Die beiden anderen Verdächtigen im Alter von 17 Jahren waren nach dem Brand auf das griechische Festland gebracht worden. Sie gehörten zu einer Gruppe von rund 400 unbegleiteten Minderjährigen, die kurz nach dem Brand in Sicherheit gebracht wurden, wie die amtliche Nachrichtenagentur ANA berichtete. Sie wurden später festgenommen. Nach Angaben der griechischen Behörden wurde das Feuer in Moria absichtlich gelegt.
Aufnahme von 1500 Flüchtlingen: UN-Flüchtlingshilfswerk von deutscher Auswahl überrascht

14.48 Uhr: Das UN-Flüchtlingshilfswerk (UNHCR) hat die Aufnahme von rund 1500 Flüchtlingen aus Griechenland in Deutschland begrüßt - sich jedoch über die Auswahlkriterien überrascht gezeigt. "Es handelt sich ja dabei um Menschen, die bereits einen Flüchtlingsstatus haben", sagte UNHCR-Sprecher Chris Melzer am Mittwoch der Deutschen Presse-Agentur. Dabei hätte das Bundesamt für Migration und Flüchtlinge (BAMF) ausreichend Kapazitäten und Know-how gehabt, um Griechenland bei der Bearbeitung von Asylanträgen zu unterstützen. "Es wäre vielleicht sinnvoller gewesen, man hätte Menschen aufgenommen, die noch vor dem Asylverfahren stehen."

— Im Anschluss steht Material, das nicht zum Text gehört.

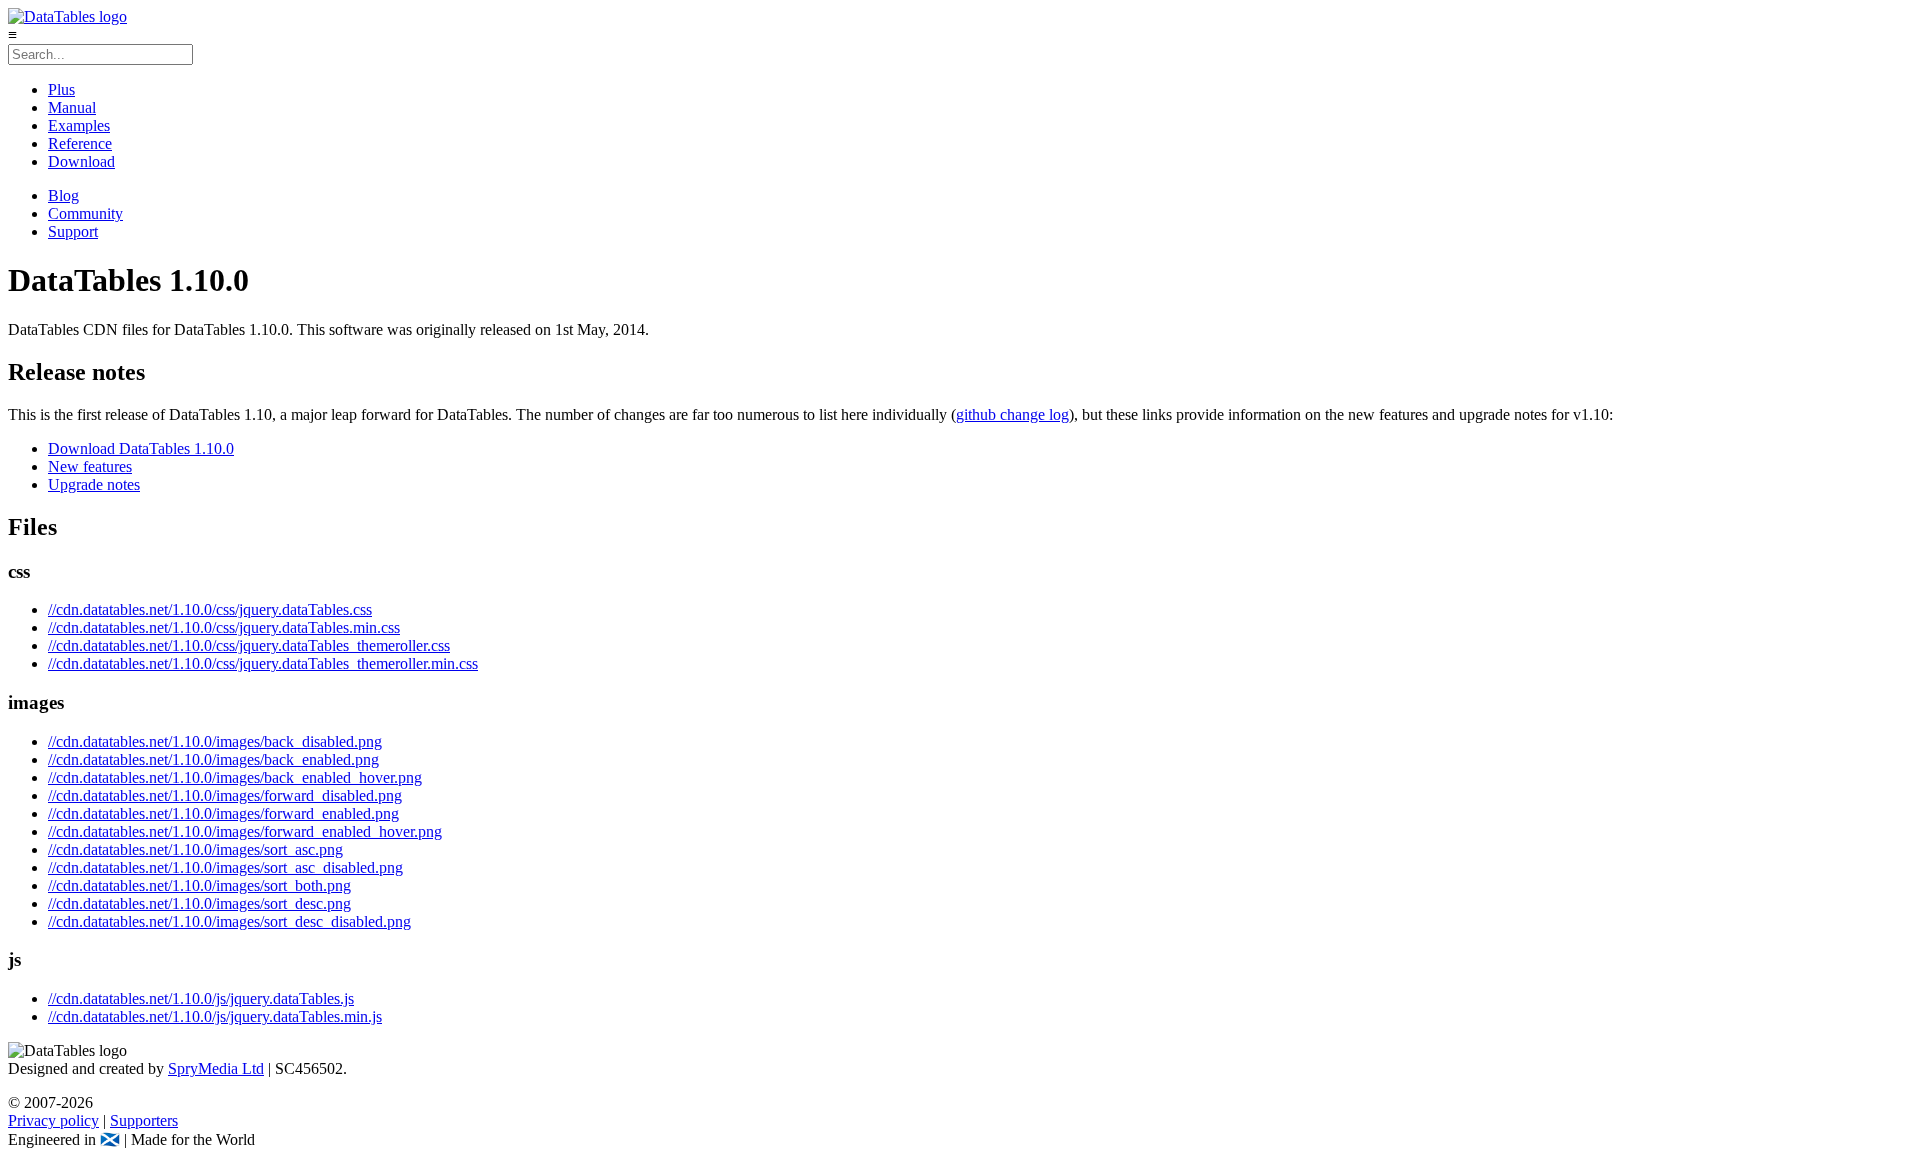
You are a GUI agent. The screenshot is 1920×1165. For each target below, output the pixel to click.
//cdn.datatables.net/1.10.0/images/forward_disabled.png (225, 795)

Dennoch sei es ein positives Signal, so werde die Zahl der Menschen auf den Inseln verringert - was ohnehin im Moment die dringendste Aufgabe sei. "Die Camps auf den griechischen Inseln müssen entlastet werden, sie sind immer noch bis zu vierfach überbelegt", sagte Melzer. "Selbst mit dem besten Management kann man die Menschen bei so einer Überbelegung nicht würdig unterbringen."
"Das dickste Brett": Merkel rechnet mit EU-Versagen in Flüchtlingspolitik ab

Mittwoch, 16. September, 10.56 Uhr: Nach dem Brand im Flüchtlingslager Moria hat die Bundesregierung angeboten, auch noch mehr als 400 Familien mit Kindern von den griechischen Inseln aufzunehmen. Kanzlerin Angela Merkel (CDU) sprach von einem vernünftigen und humanitären Ansatz. Sie werde weiter für einen europäischen Ansatz in der Migrationspolitik werben, sagte Merkel nach Informationen der Deutschen Presse-Agentur von Teilnehmern in der Sitzung der Unionsfraktion. Aber angesichts der Situation vor Ort sei Hilfe in großem Umfang nötig.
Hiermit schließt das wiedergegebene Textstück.